> [Exercise aim] Without including any pictures, retype exactly the lines from the top of the records through the line containing "Men's Sexual Health (414, 332)", that final line included.

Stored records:
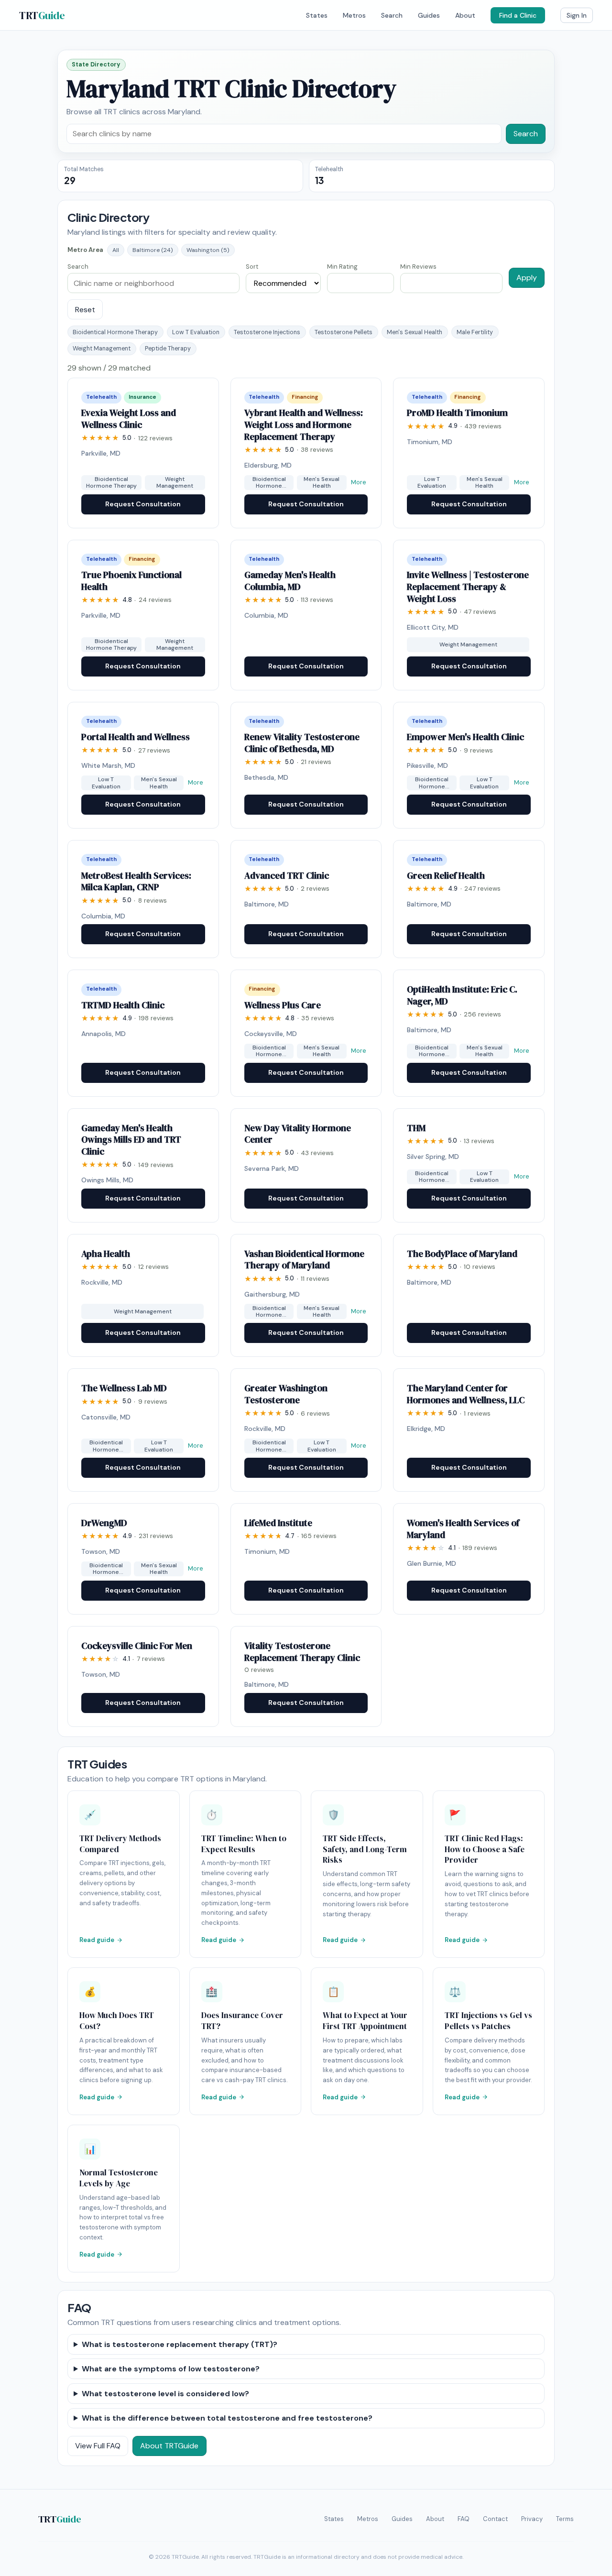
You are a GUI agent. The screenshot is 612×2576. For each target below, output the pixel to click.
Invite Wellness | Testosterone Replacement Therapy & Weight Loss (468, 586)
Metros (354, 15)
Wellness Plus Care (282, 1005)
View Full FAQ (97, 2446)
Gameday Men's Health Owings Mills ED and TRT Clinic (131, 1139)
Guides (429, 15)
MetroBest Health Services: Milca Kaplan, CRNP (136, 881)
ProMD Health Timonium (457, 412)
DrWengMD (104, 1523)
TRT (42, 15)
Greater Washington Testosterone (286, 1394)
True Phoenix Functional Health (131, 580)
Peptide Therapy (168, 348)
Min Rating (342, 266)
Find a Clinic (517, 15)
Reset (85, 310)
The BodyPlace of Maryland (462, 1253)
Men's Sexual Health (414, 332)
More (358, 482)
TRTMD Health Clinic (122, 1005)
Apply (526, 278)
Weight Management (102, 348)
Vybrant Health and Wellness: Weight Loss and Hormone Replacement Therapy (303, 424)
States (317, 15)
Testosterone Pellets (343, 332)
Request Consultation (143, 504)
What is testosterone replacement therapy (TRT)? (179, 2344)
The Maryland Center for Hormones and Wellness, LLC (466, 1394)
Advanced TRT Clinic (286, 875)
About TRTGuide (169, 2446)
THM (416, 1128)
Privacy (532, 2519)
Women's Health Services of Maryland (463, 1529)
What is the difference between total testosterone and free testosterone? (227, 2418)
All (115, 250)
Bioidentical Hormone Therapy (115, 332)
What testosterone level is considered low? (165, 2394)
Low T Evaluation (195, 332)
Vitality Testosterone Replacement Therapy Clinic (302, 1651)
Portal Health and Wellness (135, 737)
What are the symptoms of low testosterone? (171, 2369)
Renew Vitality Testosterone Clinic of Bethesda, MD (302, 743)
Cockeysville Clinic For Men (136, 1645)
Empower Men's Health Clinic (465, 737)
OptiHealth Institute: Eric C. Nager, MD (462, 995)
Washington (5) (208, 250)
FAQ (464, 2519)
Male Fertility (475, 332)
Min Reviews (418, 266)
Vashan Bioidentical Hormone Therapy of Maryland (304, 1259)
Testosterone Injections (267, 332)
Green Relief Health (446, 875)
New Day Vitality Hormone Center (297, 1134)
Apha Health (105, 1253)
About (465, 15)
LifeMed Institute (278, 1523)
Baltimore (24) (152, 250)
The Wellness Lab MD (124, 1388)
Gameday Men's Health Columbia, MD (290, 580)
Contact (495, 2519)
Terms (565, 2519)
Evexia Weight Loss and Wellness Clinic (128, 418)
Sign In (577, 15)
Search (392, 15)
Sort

> [Reply]
You are a GUI agent. The screenshot is 612×2576. For each target below, output the pixel to click.
Invite Wellness | Testosterone Replacement Therapy & Weight Loss (468, 586)
Metros (354, 15)
Wellness Plus Care (282, 1005)
View Full FAQ (97, 2446)
Gameday Men's Health Owings Mills ED and TRT Clinic (131, 1139)
Guides (429, 15)
MetroBest Health Services: Milca Kaplan, CRNP (136, 881)
ProMD Health Timonium (457, 412)
DrWengMD (104, 1523)
TRT (42, 15)
Greater Washington Testosterone (286, 1394)
True Phoenix Functional Health (131, 580)
Peptide Therapy (168, 348)
Min Rating (342, 266)
Find a Clinic (517, 15)
Reset (85, 310)
The BodyPlace of Maryland (462, 1253)
Men's Sexual Health (414, 332)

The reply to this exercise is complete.